La chiave del business è la diversificazione: “Noi ci siamo specializzati, per scelta imprenditoriale, nella diversificazione del rischio d’impresa”, asserisce a Pambianconews Wivian Bodini, fondatore dell’azienda e oggi affiancato dalla seconda generazione, i figli Mattia e Alessia. “Lo facciamo attraverso la differenziazione del portafoglio marchi e della clientela”, specifica il dirigente.
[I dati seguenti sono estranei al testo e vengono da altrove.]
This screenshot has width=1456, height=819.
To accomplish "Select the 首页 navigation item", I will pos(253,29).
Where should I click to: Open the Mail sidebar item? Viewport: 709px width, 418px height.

È un’impostazione che si riflette sia nella struttura del gruppo sia nella profondità della rete commerciale, costruita da Milano e poi estesa progressivamente a Torino, Chiavari, Padova e Cagliari, con una copertura pensata per presidiare il territorio in modo capillare.

La matrice è business. “La nostra particolarità è la trasversalità – specifica Mattia Bodini -. Serviamo clienti molto diversi tra loro: da realtà più alte a realtà più commerciali, passando per specializzazioni differenti”. La trasversalità, però, non equivale a dispersione. “All’interno dello stesso brand esistono segmentazioni diverse – continua -. Ci sono prodotti che possono andare solo ai clienti top tier e altri che hanno una distribuzione più ampia. Il nostro lavoro è costruire una distribuzione su misura”.

È proprio su questo punto che Wivian’s Factory ha costruito il proprio vantaggio competitivo. L’azienda dichiara di andare oltre la semplice vendita di collezioni, lavorando su consulenza strategica, pianificazione territoriale, monitoraggio di sell-in e sell-out, assistenza post vendita e flusso continuo di dati verso i marchi. Un approccio che viene descritto come partnership reale e processo circolare e continuativo. “L’abito su misura è la cosa che noi cerchiamo sempre di costruire sia per l’azienda sia per il negoziante”, si inserisce Alessia Bodini, rafforzando il concetto. “Ci sono caratteristiche di aziende completamente diverse l’una dall’altra, e anche quelle che possono sembrare simili alla fine non lo sono. Per questo il servizio e la modalità di vendita cambiano da brand a brand”, spiega.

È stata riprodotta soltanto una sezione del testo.